#### BRIEF
Recast the lines of all the records below as a numbered list, omitting any blank lines. Leave the pictures out of the answer.

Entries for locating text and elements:
Begin

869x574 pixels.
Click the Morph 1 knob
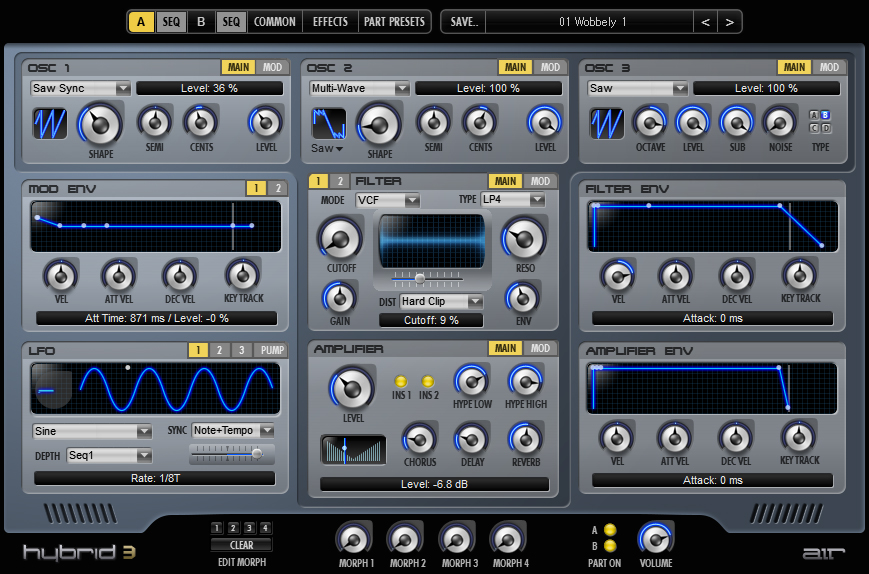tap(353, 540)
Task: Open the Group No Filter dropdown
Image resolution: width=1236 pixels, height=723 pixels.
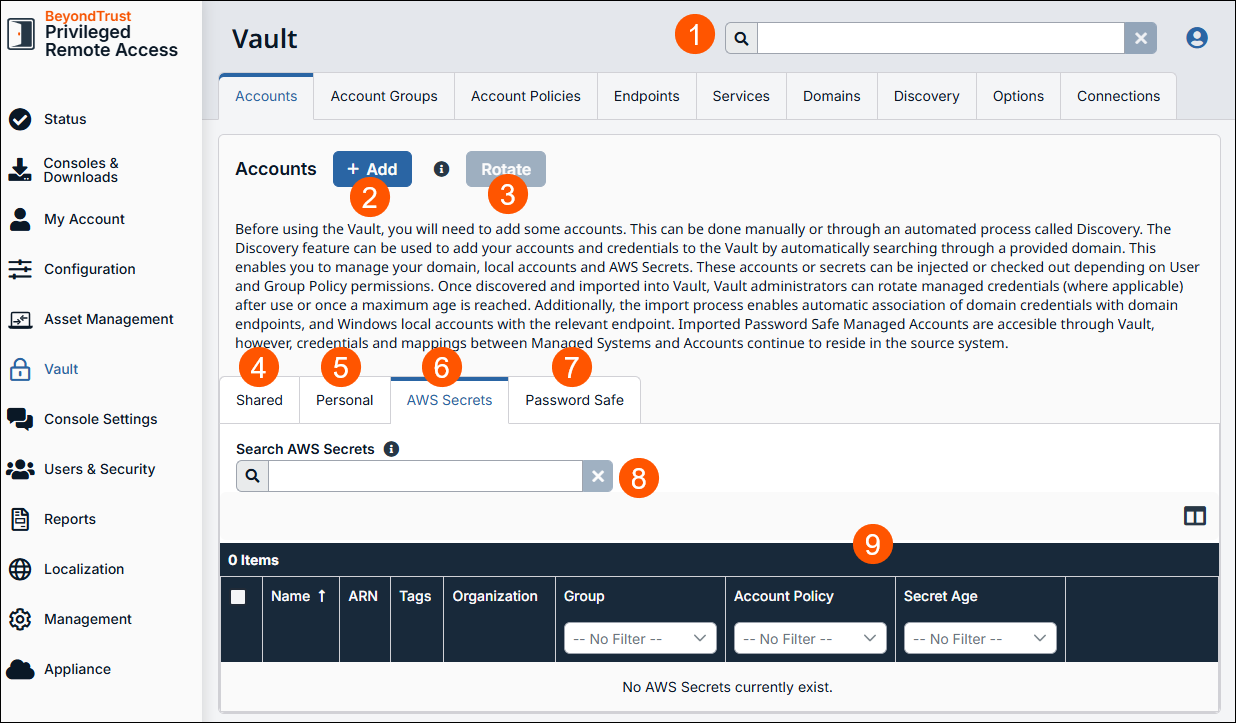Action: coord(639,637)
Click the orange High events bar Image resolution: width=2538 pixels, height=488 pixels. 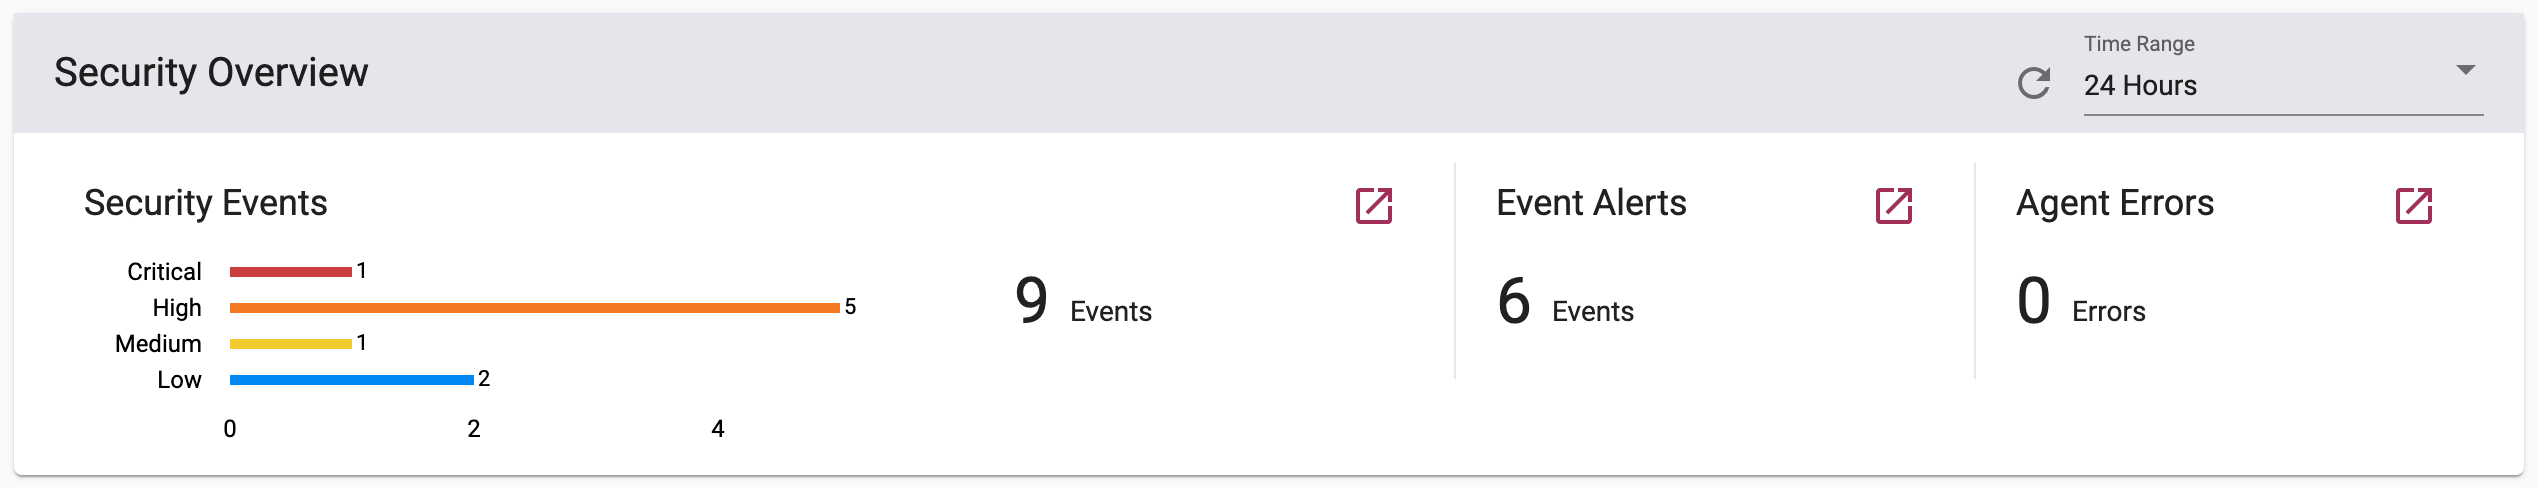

End

#### EXPECTED ANSWER
1. 869x574 pixels.
2. Click the Morph 1 knob
3. tap(353, 540)
4. Task: Open the Group No Filter dropdown
5. Image resolution: width=1236 pixels, height=723 pixels.
6. Action: coord(639,637)
7. Click the orange High events bar Image resolution: width=2538 pixels, height=488 pixels. 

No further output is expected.